Rania tengah sibuk menyantap mie ayam pedes sedang yang menemani sore itu kala vibrasi teleponnya memekik. Gadis itu segera meneliti, dan melihat nama my Jo tertera memenuhi layar ponselnya. Dengan ragu gadis itu mengangkat telepon yang, rupanya Jovan sore ini datang ke rumah sakit niat khusus menjemput kekasihnya. Entahlah angin segar apa yang membuat laki-laki itu tumben-tumbenan menghampiri, Rania justru takut bila Rayyan memergokinya. Apalagi pria itu banyak pasang mata di rumah sakit ini.
"Siapa Ra, kok nggak diangkat?" tanya Asa demi mendapati sahabatnya hanya menatap dengan ragu.
"Jo, Sa, dia mau jemput," jawab Rania sembari beralih menatap deretan pesan yang terkirim dari kekasihnya.
"Cie ... mau ketemuan nih, roman-tomannya kencan," goda Asa mengerling.
"Astaga! Jo udah di depan," pekik Rania gusar.
"Beneran? Ya udah samperin gih, atau suruh masuk aja nemuin di kantin, makanan lo kan belum datang."
"Ish ... lama amad mikirnya, itu angkat dong telepon tuh."
Lama tidak ada balasan membuat Jovan kembali meneleponya. Rania pun mengatakan jujur dan benar saja, pria itu langsung menghampiri dengan semangat. Entahlah, perasaan Rania sekarang malah yang waswas karena takut arayyan melihat Jovan di sana dan berimbas pada kelangsungan hidupnya.
"Hallo sayang!" sapa Jovan menghampiri Rania. Tersenyum dengan manis dan duduk di samping Rania.
"Hai, Sa, lama tidak bertemu," ucapnya sembari mengangguk sopan.
"Apa kabar Jo, lo jarang nongol sih, lama juga ya tidak saling sapa," jawabnya kalem.

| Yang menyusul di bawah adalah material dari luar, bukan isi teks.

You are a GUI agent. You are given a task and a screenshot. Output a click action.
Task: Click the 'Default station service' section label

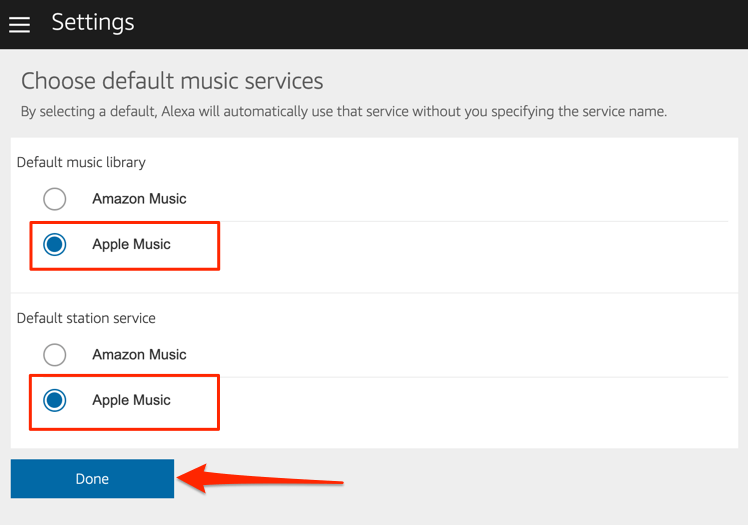pyautogui.click(x=86, y=318)
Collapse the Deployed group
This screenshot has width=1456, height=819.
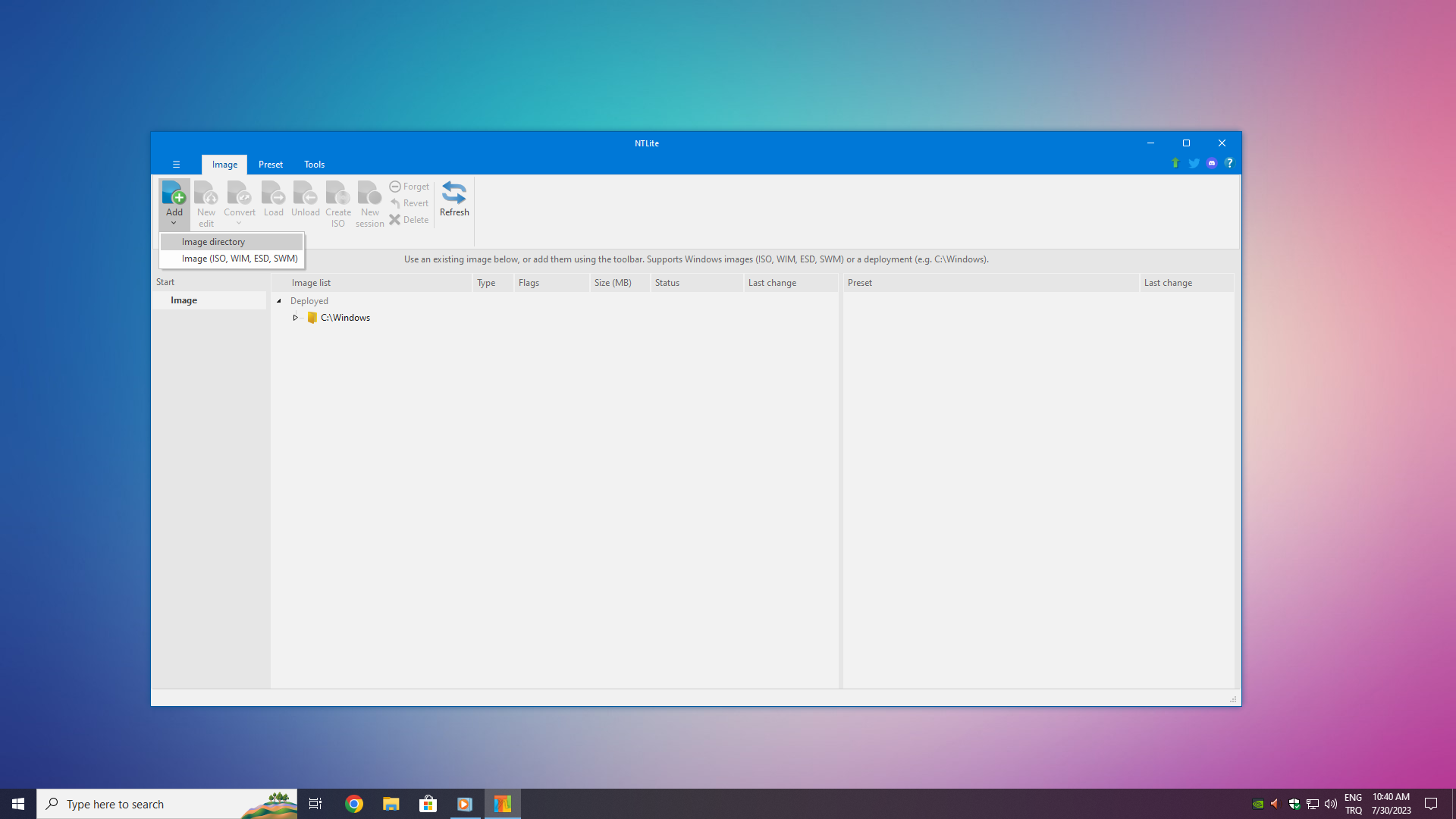(279, 301)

"Gue gabung nggak pa-pa kan ya?"
"Nggak pa-pa lah, aman. Rania juga baru pesen, iya kan beb."
"Iya, kamu mau pesen apa?" tanya Rania berusaha tenang. Entah mengapa ia kepikiran dengan Dokter Rayyan yang tadi sempat menyuruhnya menunggu dirinya pulang.
"Nggak kok, nanti aja. Nungguin kamu aja, kamu pasti capek banget 'kan hari ini. Tenang sayang, aku nggak akan ngajak jalan, aku main aja ke kostnya temenin kamu."
Rania mengangguk dengan senyuman, saat Jovan mengelus rambut kekasihnya dengan sayang, seseorang dari sudut arah lainnya menyorot tajam ke arah keduanya.